Mientras lo hacía, pensado en que era necesario ponerle aceite a las bisagras , se acordó de que era martes, no le gustaba el día, en tanto se decía eso, urdió la trama para una mirada, se secó la frente y tapándose con la mano miró hacia la ventana desde donde lo habían saludado. Recordó su llegada al lugar, hacia ya mucho tiempo, y el encuentro con la muchacha de pelo rojizo y suelto ,raros ojos grises, y gestos resueltos, la única que lo había mirado con naturalidad, sin extrañeza, como si él siempre hubiera estado ahí. Ahora usaba el pelo recogido pero el rojo persistía, atenuado, y se podía adivinar detrás del vidrio de la ventana, ahora cerrada , desde la que la mujer le dio la bienvenida.

Se había acostumbrado a mirarla siempre, había seguido su vida empecinadamente, la obervaba, la cuidaba, la soñaba, con una obstinación silenciosa que jamás se confesó a sí mismo, ni aún cuando en las noches lo despertaban las formas no sabidas de su cuerpo y se le enredaban las manos en caricias que jamás haría.
Se hizo cargo de sus rosas cuando ella se puso de novia con el forastero. Nunca le gustó ese hombre. Había algo en su andar, que delataba su condición de vagabundo, aunque pretendiera simular un oficio, que no desempeñaba en el pueblo. Pero ella se enamoró.

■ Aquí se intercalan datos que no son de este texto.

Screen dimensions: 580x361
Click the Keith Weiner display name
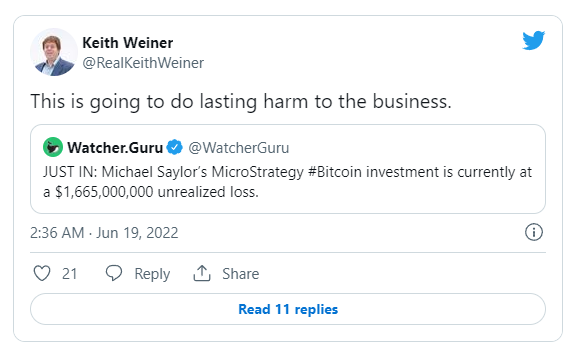click(128, 43)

Carmelo comenzó a convivir con un sufrimiento torpe, ése que se buscan los que amando no lo proclaman y se sienten traicionados. Pero, claro, él no hubiera podido. Sólo cuidaba sus rosas más tiempo y gemía por cada beso y abrazo que espiaba.
Un día, un viernes de cuaresma, en marzo, estaba seguro pues , como ahora, a las plantas les hacía falta lluvia, el forastero se fue y ella lloró. La recordó así, llorando entre los rosales, cabizbaja en las galerías, desganada en el saludo, mirando con tristeza al padre que por esos tiempos requería de sus cuidados, Durante algunos años ni las navidades la alegraban y eso que él colgaba las luces en el jardín, le ponía globitos al pino y una estrella en la rama más alta Cada enero volvía a guardar todo, prolijamente, con la sensación frustrante de que de nada había servido.

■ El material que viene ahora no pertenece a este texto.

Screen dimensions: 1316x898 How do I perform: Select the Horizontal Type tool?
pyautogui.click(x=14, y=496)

En la mañana de un martes, era mayo, el rosal bordó estaba florecida, la habia escuhado cantar y se le habia albotado la panza. Ya está, habia pensado . Fue el mismo día en que el forastero volvió, y aprovechándose del amor mal curado, le renovó los besos y tardó en irse el mismo tiempo en que a ella se le alegró el corazón. Casi nada. Él la habia escuchado llorar un llanto reencontrado, mientras guardaba la tijera de podar.

Se habia prometido buscarlo, Después se lavaría bien las manos y la ropa. Y ella ya no lloraría.